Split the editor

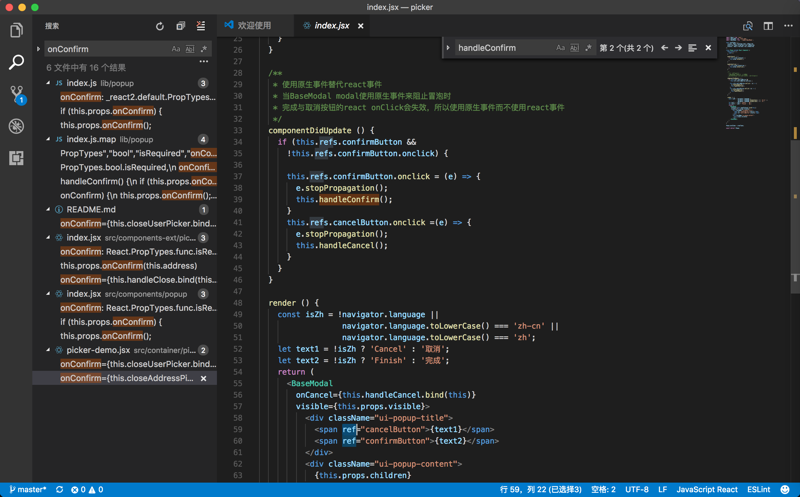coord(768,26)
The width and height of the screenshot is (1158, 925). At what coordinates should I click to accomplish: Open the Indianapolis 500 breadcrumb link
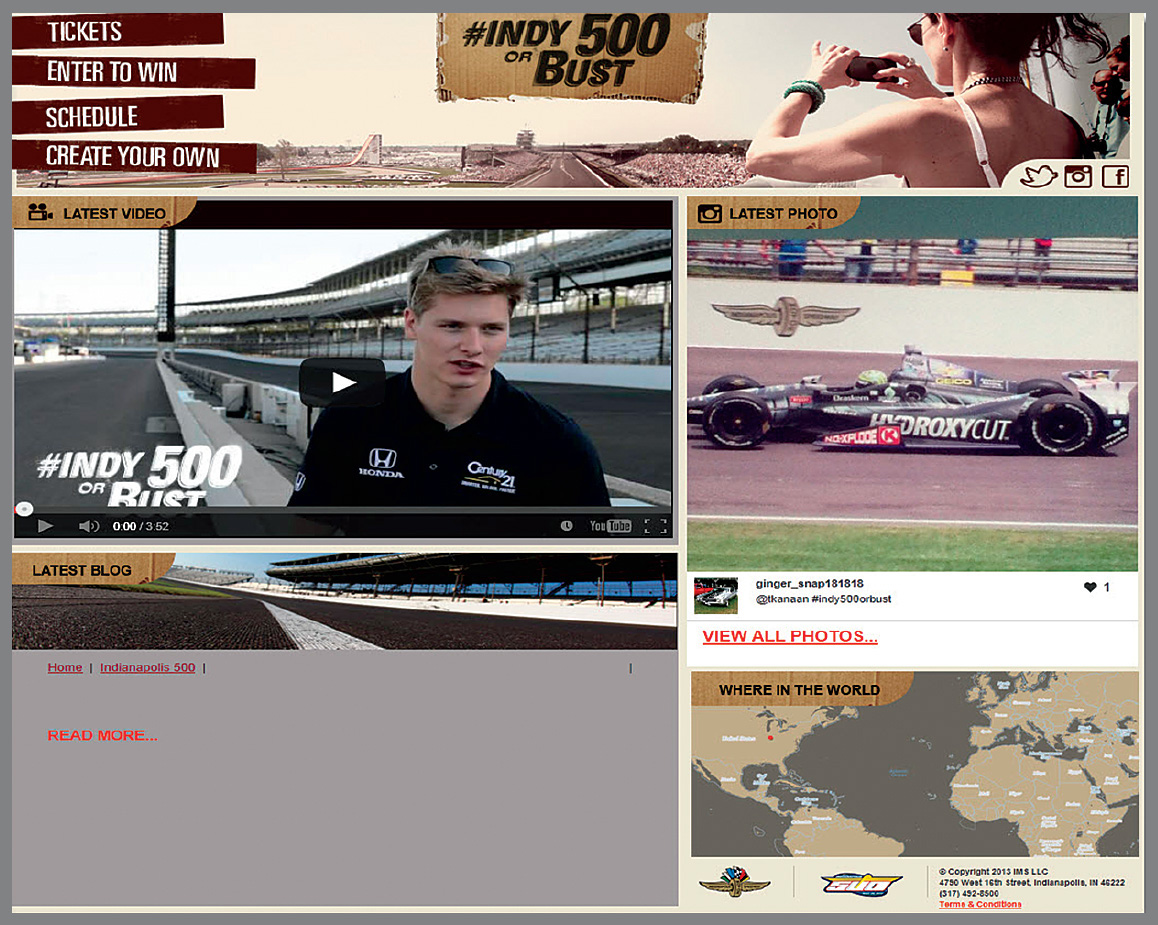click(147, 667)
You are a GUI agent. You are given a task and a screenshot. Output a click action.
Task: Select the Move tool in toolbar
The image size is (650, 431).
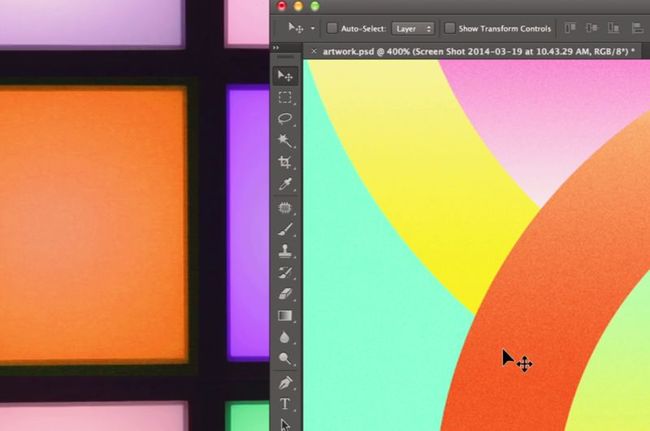(x=286, y=76)
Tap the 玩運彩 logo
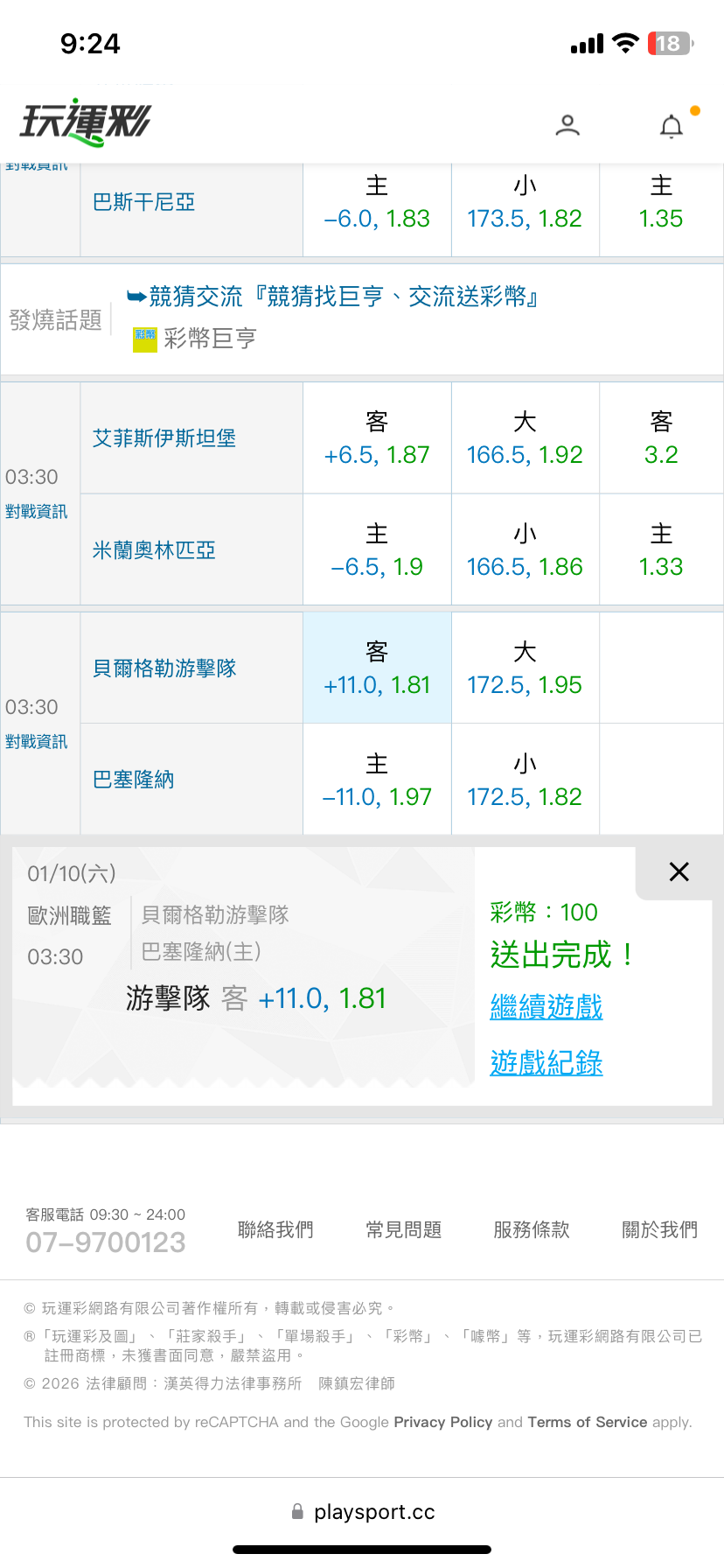Image resolution: width=724 pixels, height=1568 pixels. click(86, 122)
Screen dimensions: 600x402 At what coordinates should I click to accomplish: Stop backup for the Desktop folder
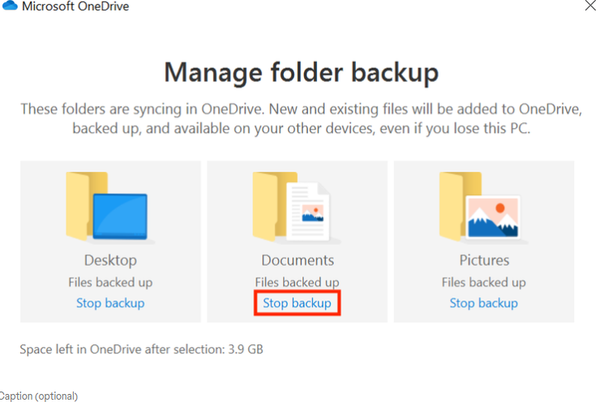(x=110, y=303)
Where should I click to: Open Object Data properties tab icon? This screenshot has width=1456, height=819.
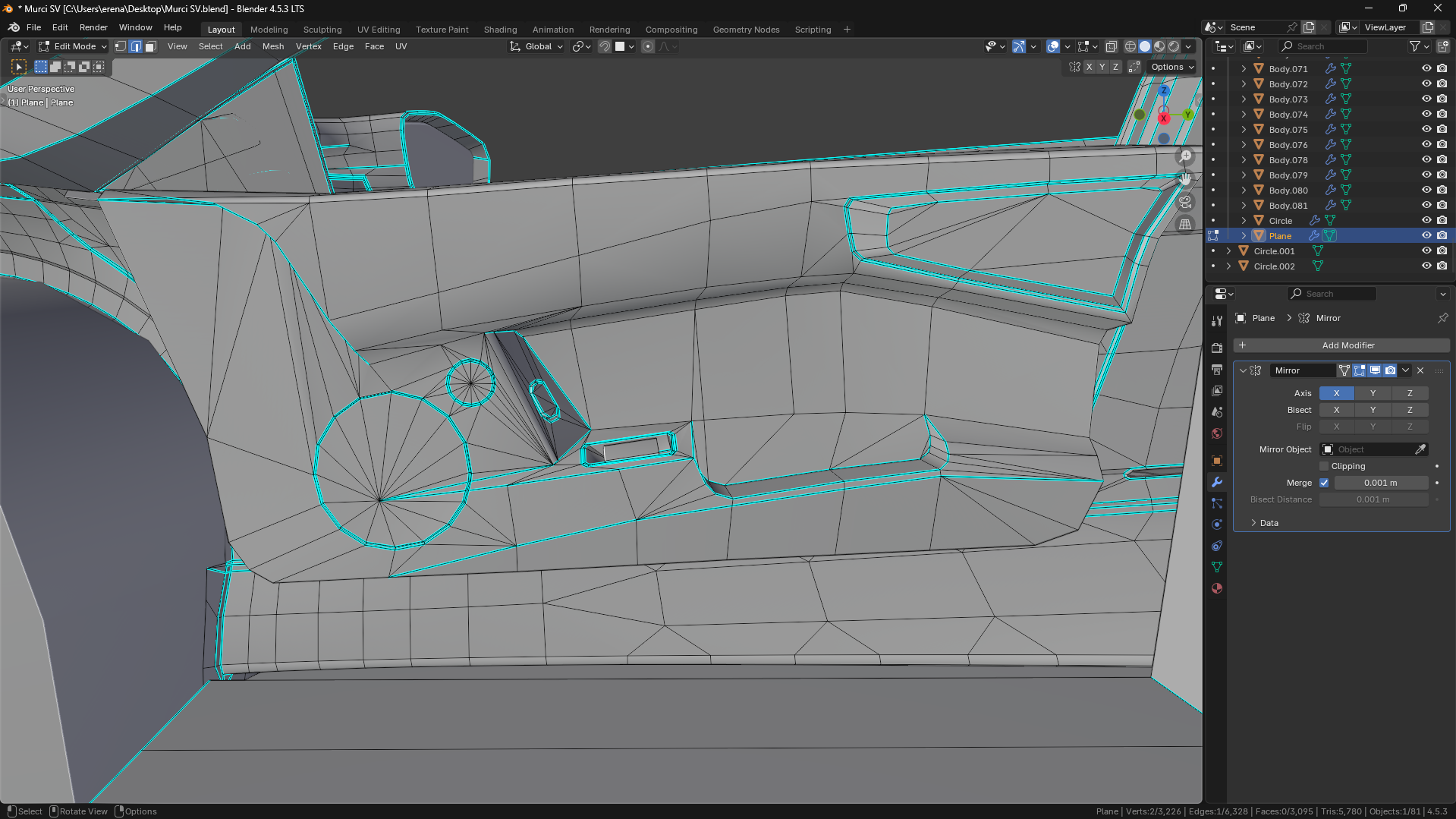coord(1217,567)
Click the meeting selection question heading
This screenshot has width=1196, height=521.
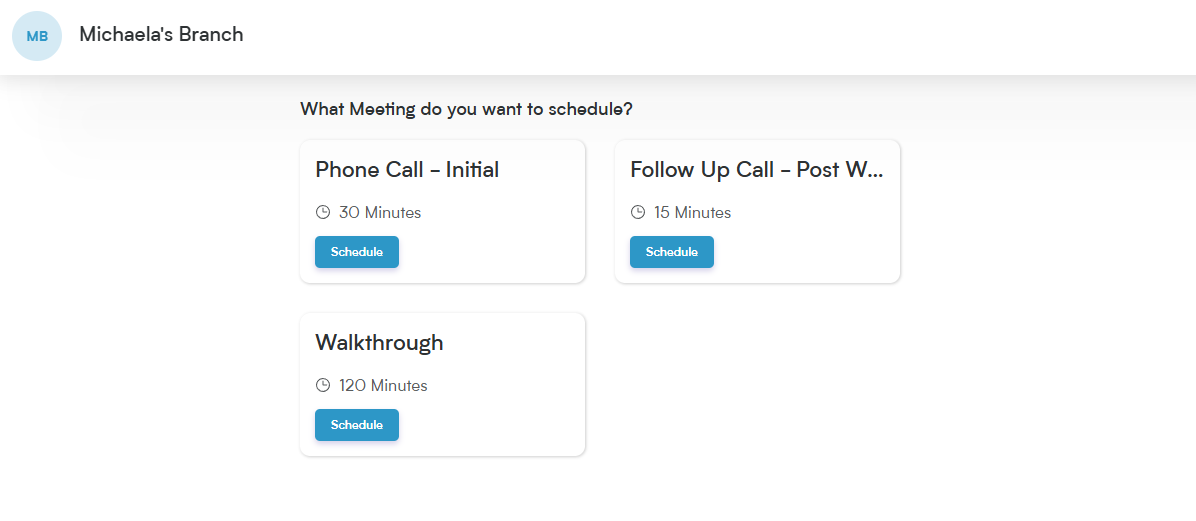466,109
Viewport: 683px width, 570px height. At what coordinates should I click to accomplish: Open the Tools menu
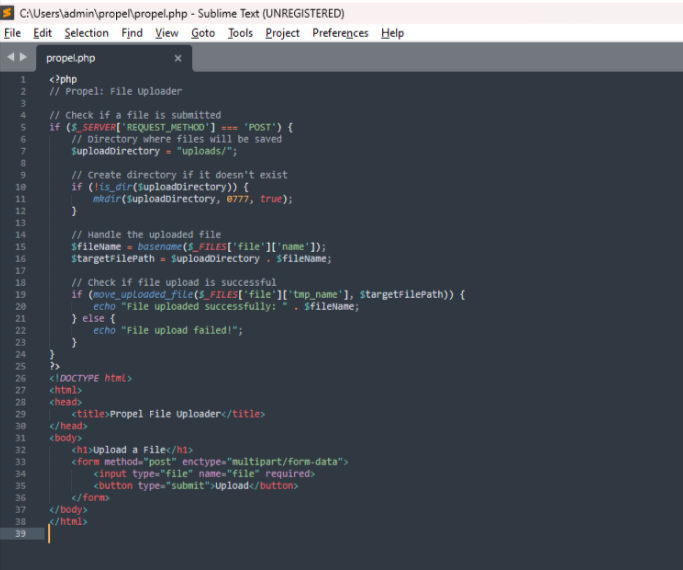[x=240, y=33]
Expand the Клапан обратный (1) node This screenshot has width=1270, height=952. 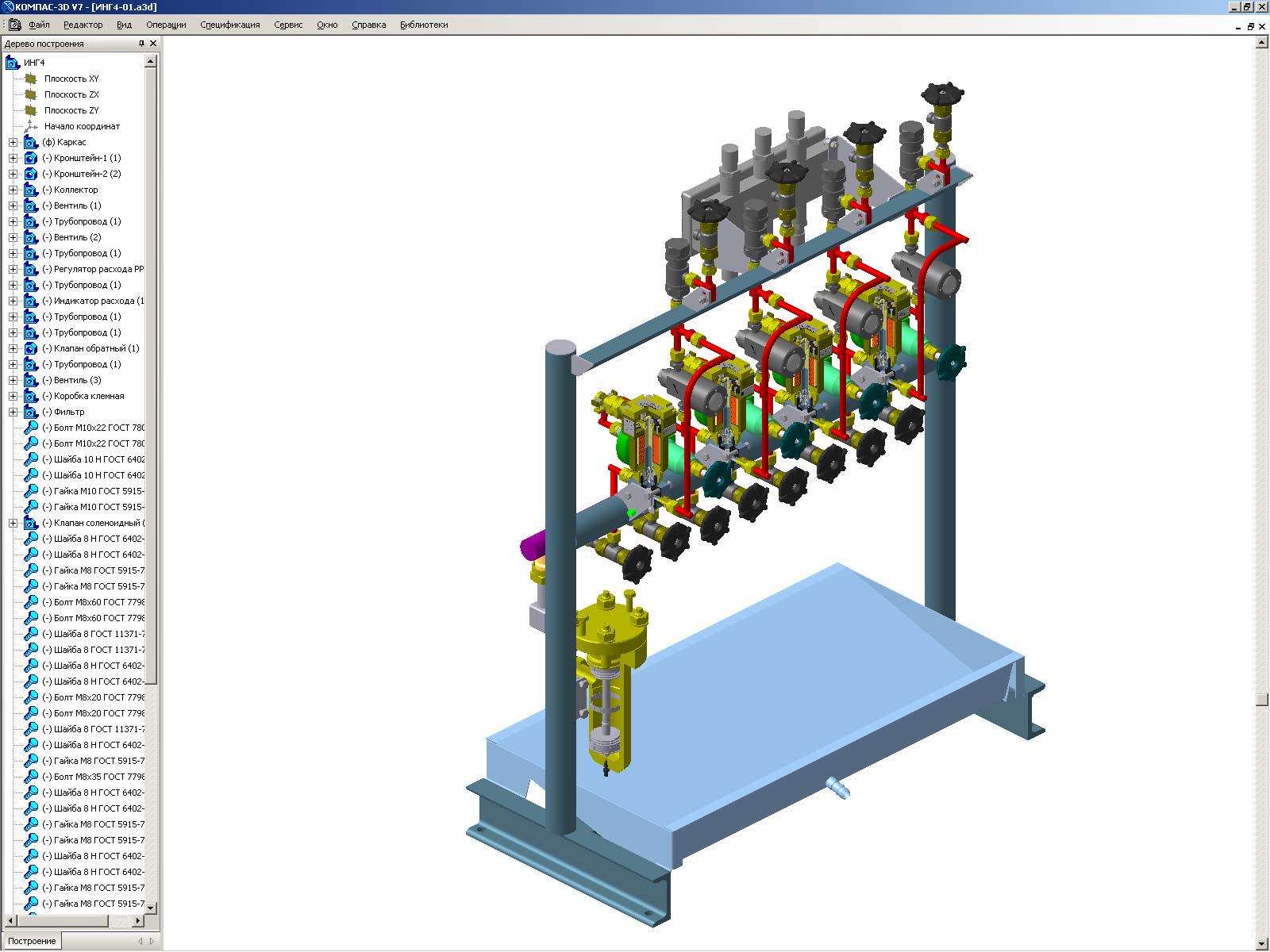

----

WORK ITEM:
Leaving the pictures aside, transcribe exactly the lines from the one containing "The width and" to the final line of the entries above, both ends included.

ANSWER BELOW:
The width and height of the screenshot is (1158, 925). At what coordinates should I click to accomplish: Open the Indianapolis 500 breadcrumb link
click(147, 667)
You are a GUI agent. You are given a task and a screenshot. Output a click action.
Task: Select the Move tool in toolbar
The image size is (650, 431).
(x=286, y=76)
Tap the 玩運彩 logo
Image resolution: width=724 pixels, height=1568 pixels. click(86, 122)
Screen dimensions: 600x402 At what coordinates should I click to accomplish: Stop backup for the Desktop folder
(x=110, y=303)
Where should I click to: Open Object Data properties tab icon? This screenshot has width=1456, height=819.
coord(1217,567)
Click the meeting selection question heading
This screenshot has width=1196, height=521.
466,109
Viewport: 683px width, 570px height. At what coordinates should I click to accomplish: Open the Tools menu
[x=240, y=33]
Expand the Клапан обратный (1) node This screenshot has width=1270, height=952. 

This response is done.